Astronomische Margen wie die Online-Werbung werden die Telefone nie verdienen. „Doch das Handy“, so Google-Chef Eric Schmidt, „ist der künftige Computer.“

Deshalb will Schmidt sein Geschäftsmodell in der mobilen Welt sichern – und verhindern, dass etwa Netzbetreiber mit eigenen Anwendungen den Zugang zum Kunden erschweren. Zumal es der GPS-Empfänger im Handy ermöglicht, Online-Werbung passend zum Standort des Handybesitzers aufs Display zu bringen. Damit kommt Google den Nutzern im mobilen Internet näher als je zuvor.
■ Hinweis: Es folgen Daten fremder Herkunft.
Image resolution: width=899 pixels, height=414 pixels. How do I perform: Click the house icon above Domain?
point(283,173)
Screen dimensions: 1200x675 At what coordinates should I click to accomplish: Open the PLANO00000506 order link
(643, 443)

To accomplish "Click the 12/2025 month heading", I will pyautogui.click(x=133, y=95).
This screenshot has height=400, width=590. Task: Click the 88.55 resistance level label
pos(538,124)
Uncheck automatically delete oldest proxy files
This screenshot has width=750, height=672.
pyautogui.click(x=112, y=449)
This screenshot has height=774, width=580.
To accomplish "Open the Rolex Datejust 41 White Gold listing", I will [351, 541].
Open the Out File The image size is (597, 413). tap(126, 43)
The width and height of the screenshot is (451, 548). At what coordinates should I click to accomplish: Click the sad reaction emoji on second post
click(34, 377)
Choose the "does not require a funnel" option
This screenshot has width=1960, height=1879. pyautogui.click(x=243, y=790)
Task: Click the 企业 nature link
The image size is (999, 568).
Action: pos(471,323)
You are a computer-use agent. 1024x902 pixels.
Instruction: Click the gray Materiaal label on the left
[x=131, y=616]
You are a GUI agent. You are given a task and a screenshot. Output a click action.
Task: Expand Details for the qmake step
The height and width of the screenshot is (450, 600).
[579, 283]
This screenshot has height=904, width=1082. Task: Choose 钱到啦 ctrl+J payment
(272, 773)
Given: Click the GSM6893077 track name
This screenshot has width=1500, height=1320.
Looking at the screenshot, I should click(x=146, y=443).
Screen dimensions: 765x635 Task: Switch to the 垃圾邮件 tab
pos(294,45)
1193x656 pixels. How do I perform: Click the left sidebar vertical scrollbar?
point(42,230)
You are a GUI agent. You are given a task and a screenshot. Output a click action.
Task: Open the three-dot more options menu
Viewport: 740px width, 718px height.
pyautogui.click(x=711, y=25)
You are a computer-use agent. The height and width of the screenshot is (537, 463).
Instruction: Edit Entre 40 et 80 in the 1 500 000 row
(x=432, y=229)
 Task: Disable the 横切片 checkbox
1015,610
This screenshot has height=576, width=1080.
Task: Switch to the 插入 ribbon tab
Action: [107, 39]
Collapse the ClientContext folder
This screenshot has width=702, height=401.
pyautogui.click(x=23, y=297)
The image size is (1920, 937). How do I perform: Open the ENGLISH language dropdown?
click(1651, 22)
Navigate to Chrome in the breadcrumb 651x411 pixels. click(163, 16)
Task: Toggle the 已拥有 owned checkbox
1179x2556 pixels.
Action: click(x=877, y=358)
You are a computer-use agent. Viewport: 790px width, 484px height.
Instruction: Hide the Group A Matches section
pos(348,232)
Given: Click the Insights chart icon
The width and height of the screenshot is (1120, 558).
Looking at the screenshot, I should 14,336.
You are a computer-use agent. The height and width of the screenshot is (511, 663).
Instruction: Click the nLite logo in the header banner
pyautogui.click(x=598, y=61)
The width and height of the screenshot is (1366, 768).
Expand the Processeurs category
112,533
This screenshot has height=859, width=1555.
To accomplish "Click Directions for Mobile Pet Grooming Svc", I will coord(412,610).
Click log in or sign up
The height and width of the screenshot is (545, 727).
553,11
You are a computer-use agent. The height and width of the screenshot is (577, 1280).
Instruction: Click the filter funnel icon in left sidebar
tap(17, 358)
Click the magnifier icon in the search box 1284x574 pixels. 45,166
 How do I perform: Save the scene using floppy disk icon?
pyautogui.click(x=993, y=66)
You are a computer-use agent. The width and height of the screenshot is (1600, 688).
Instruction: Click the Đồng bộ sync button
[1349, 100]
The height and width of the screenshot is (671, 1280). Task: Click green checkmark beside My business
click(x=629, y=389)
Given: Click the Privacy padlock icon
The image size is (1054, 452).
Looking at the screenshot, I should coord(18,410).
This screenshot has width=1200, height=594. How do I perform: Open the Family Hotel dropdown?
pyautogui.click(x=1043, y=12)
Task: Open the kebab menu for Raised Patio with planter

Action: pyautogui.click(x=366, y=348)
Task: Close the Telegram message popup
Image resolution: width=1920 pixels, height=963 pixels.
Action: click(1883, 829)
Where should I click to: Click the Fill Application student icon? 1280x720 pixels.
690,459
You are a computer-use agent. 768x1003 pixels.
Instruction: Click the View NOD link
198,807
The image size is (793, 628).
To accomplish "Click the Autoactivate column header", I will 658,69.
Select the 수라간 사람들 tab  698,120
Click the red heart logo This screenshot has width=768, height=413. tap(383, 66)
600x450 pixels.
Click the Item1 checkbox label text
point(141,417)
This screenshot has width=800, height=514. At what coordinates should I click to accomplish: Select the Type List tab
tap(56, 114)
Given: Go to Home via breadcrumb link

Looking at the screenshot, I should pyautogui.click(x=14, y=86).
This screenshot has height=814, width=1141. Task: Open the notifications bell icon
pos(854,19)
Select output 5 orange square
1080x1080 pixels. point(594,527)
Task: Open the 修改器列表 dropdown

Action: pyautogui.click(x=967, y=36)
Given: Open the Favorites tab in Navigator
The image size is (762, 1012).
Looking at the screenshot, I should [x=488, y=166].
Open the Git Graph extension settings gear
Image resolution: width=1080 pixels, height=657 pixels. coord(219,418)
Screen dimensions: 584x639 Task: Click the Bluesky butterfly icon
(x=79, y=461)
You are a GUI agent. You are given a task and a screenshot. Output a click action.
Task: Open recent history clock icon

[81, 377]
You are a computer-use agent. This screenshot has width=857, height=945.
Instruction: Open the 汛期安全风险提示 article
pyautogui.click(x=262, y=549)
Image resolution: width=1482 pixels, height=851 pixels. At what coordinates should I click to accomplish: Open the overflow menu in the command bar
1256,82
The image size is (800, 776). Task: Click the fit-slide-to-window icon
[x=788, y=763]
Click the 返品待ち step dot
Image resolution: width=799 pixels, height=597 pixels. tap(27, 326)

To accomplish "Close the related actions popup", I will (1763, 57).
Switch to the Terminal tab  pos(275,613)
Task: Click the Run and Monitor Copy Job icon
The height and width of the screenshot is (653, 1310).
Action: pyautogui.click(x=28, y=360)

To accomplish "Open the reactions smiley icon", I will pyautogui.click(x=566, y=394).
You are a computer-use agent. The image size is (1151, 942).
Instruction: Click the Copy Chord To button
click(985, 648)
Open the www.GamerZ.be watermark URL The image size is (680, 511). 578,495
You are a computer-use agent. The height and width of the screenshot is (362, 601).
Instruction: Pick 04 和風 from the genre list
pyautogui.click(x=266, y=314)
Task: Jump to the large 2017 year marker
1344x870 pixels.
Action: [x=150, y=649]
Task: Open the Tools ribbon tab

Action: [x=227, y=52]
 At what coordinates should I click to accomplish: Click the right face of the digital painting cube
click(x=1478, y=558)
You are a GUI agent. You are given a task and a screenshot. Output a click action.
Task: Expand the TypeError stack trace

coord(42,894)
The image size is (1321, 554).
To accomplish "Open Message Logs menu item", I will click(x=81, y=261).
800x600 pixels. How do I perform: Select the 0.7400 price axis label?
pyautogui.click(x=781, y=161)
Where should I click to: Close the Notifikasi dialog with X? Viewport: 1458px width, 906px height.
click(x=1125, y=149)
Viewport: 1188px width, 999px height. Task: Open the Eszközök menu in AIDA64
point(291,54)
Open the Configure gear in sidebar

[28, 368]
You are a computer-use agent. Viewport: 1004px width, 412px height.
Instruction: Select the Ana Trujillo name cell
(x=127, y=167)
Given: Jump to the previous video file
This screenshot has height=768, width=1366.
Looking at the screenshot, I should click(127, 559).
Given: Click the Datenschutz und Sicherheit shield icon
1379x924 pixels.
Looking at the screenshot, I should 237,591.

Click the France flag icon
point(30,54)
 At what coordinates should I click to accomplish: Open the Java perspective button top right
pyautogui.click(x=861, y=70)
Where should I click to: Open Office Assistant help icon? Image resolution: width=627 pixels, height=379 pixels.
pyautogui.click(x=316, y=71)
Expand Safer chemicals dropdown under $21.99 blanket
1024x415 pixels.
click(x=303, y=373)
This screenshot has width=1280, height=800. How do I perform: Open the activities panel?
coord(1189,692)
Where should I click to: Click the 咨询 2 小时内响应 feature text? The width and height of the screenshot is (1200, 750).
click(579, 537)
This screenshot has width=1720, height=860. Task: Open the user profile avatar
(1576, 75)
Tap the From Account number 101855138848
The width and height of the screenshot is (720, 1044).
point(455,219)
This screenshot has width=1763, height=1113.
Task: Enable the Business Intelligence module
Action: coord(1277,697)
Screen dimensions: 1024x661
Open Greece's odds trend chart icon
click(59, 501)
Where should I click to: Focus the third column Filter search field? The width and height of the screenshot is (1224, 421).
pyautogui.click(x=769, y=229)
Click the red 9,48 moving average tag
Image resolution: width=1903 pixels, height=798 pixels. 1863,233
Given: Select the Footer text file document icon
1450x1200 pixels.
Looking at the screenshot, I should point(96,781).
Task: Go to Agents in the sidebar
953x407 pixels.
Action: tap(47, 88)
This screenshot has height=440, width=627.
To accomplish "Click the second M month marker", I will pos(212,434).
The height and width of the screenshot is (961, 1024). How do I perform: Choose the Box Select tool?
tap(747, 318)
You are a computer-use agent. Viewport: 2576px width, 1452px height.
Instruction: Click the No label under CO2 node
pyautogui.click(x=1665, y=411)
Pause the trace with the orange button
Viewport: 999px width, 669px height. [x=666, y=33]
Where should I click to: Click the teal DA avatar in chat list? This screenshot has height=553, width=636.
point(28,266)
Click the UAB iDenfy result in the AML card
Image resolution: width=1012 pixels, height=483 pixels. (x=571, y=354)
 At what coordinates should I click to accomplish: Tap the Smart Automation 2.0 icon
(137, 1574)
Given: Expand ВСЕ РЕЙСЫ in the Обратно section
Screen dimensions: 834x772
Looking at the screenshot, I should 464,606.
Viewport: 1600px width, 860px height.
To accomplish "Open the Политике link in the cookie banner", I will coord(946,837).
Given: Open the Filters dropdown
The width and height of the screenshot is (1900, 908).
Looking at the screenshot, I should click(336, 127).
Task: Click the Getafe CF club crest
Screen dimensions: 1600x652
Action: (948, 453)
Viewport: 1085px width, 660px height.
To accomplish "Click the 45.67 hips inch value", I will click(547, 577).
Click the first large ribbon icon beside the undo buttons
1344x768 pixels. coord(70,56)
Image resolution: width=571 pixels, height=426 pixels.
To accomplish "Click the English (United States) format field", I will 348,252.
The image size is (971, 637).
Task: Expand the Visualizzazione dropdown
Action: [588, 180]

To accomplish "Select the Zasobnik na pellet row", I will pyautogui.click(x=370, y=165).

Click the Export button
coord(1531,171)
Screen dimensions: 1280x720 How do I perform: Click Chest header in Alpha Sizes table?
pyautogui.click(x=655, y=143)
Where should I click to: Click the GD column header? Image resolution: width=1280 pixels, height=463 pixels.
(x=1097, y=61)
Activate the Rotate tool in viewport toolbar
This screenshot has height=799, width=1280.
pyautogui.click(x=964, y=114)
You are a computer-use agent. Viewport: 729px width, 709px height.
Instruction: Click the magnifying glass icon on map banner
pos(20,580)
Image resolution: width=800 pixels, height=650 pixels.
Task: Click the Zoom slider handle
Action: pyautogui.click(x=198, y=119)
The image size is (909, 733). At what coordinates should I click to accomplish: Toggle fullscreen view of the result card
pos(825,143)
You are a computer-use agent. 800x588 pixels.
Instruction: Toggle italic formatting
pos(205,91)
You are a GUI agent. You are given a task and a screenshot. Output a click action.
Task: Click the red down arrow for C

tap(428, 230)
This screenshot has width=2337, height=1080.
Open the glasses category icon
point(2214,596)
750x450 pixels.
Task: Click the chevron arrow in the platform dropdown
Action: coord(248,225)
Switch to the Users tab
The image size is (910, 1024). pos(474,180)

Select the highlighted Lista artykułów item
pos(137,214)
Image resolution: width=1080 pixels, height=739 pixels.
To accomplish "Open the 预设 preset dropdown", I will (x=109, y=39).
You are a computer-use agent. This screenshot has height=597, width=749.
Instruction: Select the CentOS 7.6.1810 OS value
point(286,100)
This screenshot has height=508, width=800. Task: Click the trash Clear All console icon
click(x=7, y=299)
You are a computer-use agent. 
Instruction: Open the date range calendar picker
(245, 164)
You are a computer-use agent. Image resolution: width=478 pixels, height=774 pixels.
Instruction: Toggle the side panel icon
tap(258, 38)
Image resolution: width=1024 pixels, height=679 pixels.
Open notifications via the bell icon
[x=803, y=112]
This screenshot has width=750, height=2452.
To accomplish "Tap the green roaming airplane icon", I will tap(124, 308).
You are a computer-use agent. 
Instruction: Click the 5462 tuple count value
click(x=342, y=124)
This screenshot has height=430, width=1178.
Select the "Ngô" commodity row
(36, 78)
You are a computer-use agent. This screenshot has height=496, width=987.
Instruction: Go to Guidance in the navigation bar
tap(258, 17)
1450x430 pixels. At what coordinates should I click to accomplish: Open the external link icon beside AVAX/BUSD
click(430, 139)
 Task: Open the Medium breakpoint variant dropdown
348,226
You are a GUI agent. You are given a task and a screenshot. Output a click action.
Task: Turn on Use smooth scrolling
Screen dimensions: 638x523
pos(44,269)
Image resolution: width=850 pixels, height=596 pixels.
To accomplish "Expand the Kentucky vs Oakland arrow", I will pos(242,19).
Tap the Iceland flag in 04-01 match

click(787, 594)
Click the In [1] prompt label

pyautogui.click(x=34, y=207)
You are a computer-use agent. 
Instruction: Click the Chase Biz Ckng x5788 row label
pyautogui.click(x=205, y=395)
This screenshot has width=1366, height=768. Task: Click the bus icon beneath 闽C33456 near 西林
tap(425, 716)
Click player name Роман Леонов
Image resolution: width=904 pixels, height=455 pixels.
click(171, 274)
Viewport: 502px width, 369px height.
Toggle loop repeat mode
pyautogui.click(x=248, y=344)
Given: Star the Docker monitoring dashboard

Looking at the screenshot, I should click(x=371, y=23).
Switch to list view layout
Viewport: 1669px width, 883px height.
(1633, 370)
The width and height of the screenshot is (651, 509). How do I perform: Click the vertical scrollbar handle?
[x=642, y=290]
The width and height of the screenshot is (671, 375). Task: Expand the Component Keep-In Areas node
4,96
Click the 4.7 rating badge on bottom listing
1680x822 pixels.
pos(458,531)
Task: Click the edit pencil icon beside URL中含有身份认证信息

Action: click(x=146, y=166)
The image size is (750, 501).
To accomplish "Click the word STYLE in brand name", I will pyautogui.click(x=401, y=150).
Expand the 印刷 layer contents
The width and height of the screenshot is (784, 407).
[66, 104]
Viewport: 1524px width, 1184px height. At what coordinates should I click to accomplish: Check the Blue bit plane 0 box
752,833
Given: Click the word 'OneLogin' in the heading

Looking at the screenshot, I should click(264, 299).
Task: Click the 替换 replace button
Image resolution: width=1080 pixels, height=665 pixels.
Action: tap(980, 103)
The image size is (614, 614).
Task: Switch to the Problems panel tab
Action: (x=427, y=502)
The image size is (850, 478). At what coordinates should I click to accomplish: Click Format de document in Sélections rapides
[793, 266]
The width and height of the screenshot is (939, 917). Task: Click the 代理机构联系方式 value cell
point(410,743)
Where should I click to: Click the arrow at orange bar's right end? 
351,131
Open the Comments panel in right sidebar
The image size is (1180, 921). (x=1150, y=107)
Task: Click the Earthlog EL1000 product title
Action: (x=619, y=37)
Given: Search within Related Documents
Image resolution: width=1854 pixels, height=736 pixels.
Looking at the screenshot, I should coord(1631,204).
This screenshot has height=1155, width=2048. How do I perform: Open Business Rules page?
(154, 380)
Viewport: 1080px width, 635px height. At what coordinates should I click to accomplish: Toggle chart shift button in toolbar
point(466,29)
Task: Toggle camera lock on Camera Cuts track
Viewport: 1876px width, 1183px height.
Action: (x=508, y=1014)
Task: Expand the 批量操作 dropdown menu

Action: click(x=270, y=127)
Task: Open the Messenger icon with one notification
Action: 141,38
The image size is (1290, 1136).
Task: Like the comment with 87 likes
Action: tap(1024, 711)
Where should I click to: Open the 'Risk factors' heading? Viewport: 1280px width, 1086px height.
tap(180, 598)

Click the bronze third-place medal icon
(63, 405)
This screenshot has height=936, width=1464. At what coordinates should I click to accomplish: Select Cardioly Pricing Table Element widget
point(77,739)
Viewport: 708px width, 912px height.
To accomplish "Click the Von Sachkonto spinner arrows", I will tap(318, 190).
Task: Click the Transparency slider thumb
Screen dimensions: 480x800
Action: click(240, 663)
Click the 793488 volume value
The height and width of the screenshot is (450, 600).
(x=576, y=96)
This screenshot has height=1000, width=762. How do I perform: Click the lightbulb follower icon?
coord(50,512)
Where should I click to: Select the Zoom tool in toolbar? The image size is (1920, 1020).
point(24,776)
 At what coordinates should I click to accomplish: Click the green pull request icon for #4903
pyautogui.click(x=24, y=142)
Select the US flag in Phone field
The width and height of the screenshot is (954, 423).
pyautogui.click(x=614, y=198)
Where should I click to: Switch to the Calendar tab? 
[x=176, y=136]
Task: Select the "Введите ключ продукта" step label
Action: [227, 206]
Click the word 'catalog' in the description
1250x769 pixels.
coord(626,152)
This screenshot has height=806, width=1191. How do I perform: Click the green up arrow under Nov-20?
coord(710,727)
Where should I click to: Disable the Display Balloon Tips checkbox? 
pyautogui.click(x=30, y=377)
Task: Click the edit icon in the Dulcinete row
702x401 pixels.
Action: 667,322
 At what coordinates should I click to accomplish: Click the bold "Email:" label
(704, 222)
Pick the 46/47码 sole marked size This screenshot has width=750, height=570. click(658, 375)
Trotzdem droht sich der Online-Gigant zu verzetteln. Zum einen bindet das Handygeschäft Managementkapazitäten, die Google besser für innovative Online-Dienste nutzen könnte. Zum anderen hat das Vertriebsmodell Tücken. Denn das Nexus ist in den USA nur in Googles Online-Shop zu haben. An dem Direktvertrieb wird sich wohl auch nicht viel ändern, wenn Google das Nexus ab Frühjahr auch in Europa verkaufen will.

Damit bleibt ein entscheidendes Manko: Ein Handy, das Kunden nicht ausgiebig im Laden testen können, werden die meisten nicht kaufen.